**Instrucciones de tarea**
A – En el fragmento sobre la tortura, ¿qué tribunal dictaminó que varios guardias civiles torturaron a Portu y Sarasola?
B – Prosigue el fragmento sobre la tortura a partir de su última oración.

**Fragmento del texto**

----

Esa debe ser la moraleja que el estado extrae de las condenas de prisión a las que habrán de hacer frente varios guardias civiles, después de que la Audiencia Provincial de Gipuzkoa dictaminase que torturaron a Portu y Sarasola en enero de 2008. Al fin y al cabo, la tortura no es una técnica policial para arrancar confesiones; es, sobre todo, una herramienta de terror colectivo de hondo calado político a la que el estado español no ha renunciado desde los remotos tiempos de la Inquisición.
Tiene, como toda práctica brutal, un doble filo. Por una parte, estigmatiza la que la utiliza; por otra, extiende el miedo por toda la superficie del medio social sobre el que actúa. Más aún, socializa el horror y personaliza sus efectos en personas a las que conocemos. Cuando, como es el caso, se manifiesta como práctica impune, el verdugo convive con su estigma y las víctimas, más de diez mil en Euskal Herria en el último medio siglo, nunca vuelven a conciliar el sueño del mismo modo.

----

**Ítems extraídos**
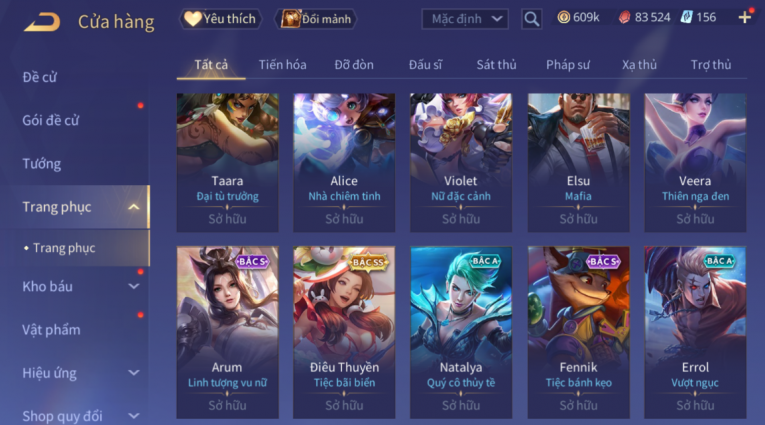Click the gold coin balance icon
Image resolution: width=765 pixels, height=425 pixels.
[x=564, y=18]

----

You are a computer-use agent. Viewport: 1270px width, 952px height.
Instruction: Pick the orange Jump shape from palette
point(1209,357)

----

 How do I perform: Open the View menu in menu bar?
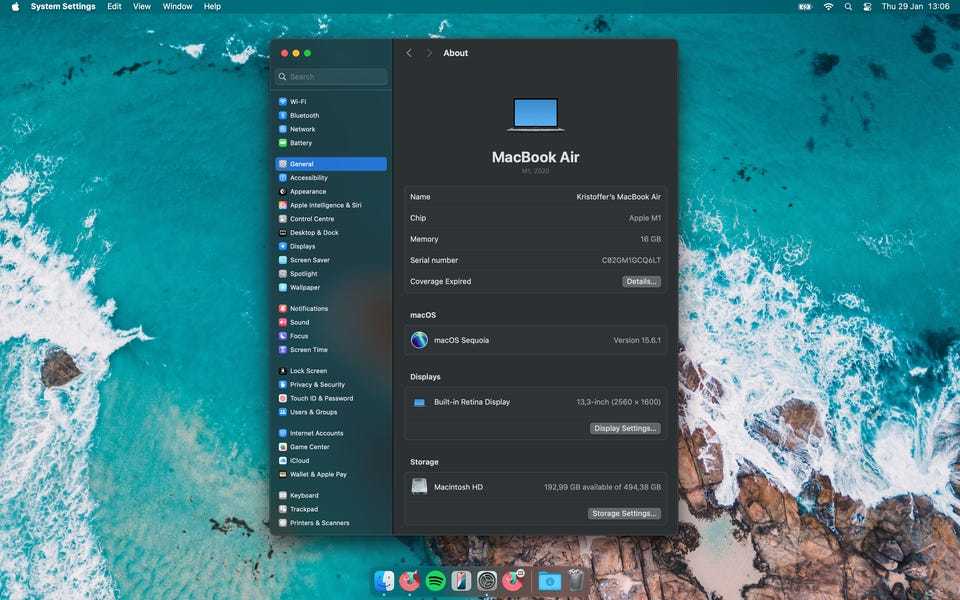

----

**Resultados en orden**
A – La Audiencia Provincial de Gipuzkoa.

B –
Eso es lo que debe pensar en estos momentos Rubalcaba: ya llegará el momento de indultar y condecorar a los guardias condenados. Mientras tanto, alabará la perfección del sistema de garantías español y dejará que las más de sesenta denuncias por torturas del año 2010 calen hasta la médula espinal de la masa social del independentismo vasco.
Todos los espacios opacos, la incomunicación, las redadas policiales y la consiguiente aplicación de la ley antiterrorista son el “humus” de la tortura. Aunque la percepción acerca de los orígenes de las vulneraciones de derechos civiles en Euskal Herria no sea única, no es menos cierto que ya llevamos mucho tiempo conviviendo con una realidad diferente: hoy por hoy sólo el estado es fuente de vulneraciones reiteradas en ese campo. Es preciso acabar cuanto antes con esta evidencia. Para que la represión deje de ser rentable, la movilización popular, la reivindicación constante y ascendente de todos los derechos, es el único antídoto eficaz. Desafiemos a los gestores de la tortura.